Noi di sinistra «ci siamo decostruiti fin troppo», lei ha detto di recente. La Sinistra oggi dovrebbe sviluppare una nuova identità facendo proprie le nuove conoscenze scientifiche?

Senza dubbio. Certe leggende metropolitane sulla scienza come del resto convinzioni del genere “solo un dio ci può salvare” sono segni di scarsa civiltà.

Lei si è occupato di immagine della scienza. Perché in Italia più che altrove i ricercatori sono dipinti come novelli Frankestein?

E’ un fatto tipico in Italia. Non vale nel Nord d’Europa. Negli Usa la faccenda è più controversa. Ora è girato il vento, ma da poco tempo.
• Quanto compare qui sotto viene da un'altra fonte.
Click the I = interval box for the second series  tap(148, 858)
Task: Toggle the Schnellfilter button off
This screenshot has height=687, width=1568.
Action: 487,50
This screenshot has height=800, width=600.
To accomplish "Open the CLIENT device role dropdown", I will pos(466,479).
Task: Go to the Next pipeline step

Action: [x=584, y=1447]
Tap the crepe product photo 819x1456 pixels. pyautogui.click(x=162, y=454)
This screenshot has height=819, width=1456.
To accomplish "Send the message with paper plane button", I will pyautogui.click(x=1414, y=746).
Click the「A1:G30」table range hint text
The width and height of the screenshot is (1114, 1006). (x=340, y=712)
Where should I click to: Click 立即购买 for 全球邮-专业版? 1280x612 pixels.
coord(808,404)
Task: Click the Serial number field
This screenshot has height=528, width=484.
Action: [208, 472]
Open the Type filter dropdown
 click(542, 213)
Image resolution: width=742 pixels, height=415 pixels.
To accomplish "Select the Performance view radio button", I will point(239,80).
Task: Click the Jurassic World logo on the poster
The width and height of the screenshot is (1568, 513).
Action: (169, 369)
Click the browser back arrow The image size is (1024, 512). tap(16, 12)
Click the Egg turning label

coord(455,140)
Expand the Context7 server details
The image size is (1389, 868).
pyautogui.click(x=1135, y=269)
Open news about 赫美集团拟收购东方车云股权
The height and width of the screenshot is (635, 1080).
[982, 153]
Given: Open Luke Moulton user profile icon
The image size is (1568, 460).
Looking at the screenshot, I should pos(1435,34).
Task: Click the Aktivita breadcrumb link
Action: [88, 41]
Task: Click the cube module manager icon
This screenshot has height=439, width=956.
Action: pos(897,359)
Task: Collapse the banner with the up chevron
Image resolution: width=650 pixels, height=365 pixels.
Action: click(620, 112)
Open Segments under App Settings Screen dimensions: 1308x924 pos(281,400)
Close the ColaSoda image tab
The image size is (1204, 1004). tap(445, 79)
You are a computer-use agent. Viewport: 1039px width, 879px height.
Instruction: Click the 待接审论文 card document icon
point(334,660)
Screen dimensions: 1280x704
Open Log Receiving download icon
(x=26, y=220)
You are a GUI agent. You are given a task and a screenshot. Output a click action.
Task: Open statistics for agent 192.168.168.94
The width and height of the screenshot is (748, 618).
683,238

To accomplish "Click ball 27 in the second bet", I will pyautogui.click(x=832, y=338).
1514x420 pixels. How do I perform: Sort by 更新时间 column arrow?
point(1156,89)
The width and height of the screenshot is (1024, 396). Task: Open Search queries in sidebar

I costruttori di Frankestein o chi fantastica su mondi fatti di cloni esprime una condanna della tecnica. In realtà sono gli scienziati stessi, per primi a non fare promesse irreali, dicendo noi ad oggi possiamo arrivare fino a qui. Ma noi vecchi illuministi troppo spesso dimentichiamo che certe leggende metropolitane sulla scienza fanno presa sulla percezione di larghe fette di popolazione. Sappiamo fare discorsi da cattedra, da aristocrazia intellettuale di sinistra. Ma trascuriamo che politicamente siamo una aristocrazia senza popolo.

C’è un problema di rappresentanza nel Pd e non solo?

Non c’è dubbio. E io trovo questa cosa gravissima.